Temper temper…

Please excuse the lack of mature comment in this post, my inner child has surfaced again…

Hee hee Celia!  I finally had a go at this.

Dominos anyone?

Notice all those hits on the tempering page of your blog Fig Jam and Lime Cordial today?  That was me.

There is only so much reading about home made chocolate a friend can absorb and not want to have a go too. I have resisted for a long time now and today I realised resistance was futile and I wanted to join the Chocolate Borg.  I think what I ended up with was tempered, the chocolate squares go snap,  the raisin bark bends – but that’s the raisins I think, and the smooth sides are shiny, except where I got finger prints on them…  I’ve got a lot to learn – what fun!

I messed up the temperature

(Celia’s tempering instructions are crystal clear,  but I don’t think I managed to follow them. I thought I’d melt the chocolate in a bain marie, and the temperature soared to over 130 degrees, every lump of chocolate I put in to be the tempering seed bit, melted and disappeared. Ah well, first time, I found a funny little chocolate mould tray that I bought last year, dusted it, and washed it, put some of the melted choc in it, when it got to 88 F, put some sultanas in the rest of it and put those on a tray… )

but the chocolate didn’t scorch or get moisture in it and the chocolate gods forgave me as it was my first time.
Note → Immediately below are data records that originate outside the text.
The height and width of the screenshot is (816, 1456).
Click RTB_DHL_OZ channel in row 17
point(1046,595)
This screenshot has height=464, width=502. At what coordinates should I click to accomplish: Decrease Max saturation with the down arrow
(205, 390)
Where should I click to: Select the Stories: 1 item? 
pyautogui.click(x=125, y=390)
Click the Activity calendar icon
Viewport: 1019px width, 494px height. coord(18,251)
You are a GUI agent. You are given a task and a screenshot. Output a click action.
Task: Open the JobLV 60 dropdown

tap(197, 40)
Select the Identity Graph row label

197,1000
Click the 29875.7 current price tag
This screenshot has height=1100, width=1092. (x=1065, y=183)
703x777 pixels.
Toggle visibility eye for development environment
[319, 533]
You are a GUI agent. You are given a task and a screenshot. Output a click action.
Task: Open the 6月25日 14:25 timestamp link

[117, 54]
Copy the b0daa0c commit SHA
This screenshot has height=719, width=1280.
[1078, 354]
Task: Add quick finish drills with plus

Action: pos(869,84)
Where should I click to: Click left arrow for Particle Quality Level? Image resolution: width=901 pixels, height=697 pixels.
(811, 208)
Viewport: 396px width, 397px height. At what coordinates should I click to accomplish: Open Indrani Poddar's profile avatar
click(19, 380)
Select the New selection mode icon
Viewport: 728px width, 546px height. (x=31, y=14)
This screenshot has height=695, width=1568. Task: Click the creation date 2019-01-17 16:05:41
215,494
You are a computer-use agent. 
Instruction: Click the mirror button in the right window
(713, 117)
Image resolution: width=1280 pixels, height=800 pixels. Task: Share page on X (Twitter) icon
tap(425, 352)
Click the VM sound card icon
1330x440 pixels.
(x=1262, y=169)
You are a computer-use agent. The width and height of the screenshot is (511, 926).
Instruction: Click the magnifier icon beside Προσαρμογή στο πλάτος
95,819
Brian says this is much nicer than shop chocolate. He’s well versed in the art of compliments when it comes to sweet things.  I used a mixture, you can’t see it properly in the pic, of light and dark buttons and assorted bits of chocolate from my stash.

Every piece of tempering chocolate I put in melted and they were all dark, so I couldn’t rescue any of the pieces, but it just means more chocolate in the final pieces. Thank you Celia for your ongoing inspiration! I feel strangely happy!

And, I was going to say, if I had one of Inawelshgardens’s lavender bath bombs, my joy would be complete.

The pretext....

Assorted chocolate found lying around...

Note the thermometer...

No idea how you smooth them down...

Nutella tablets and raisin bark

19 thoughts on “Temper temper…

  1. sallybr

    You are brave! I saw that post, and when reading the word “temper” I decided I could not lose my own, and it was best to forget about it.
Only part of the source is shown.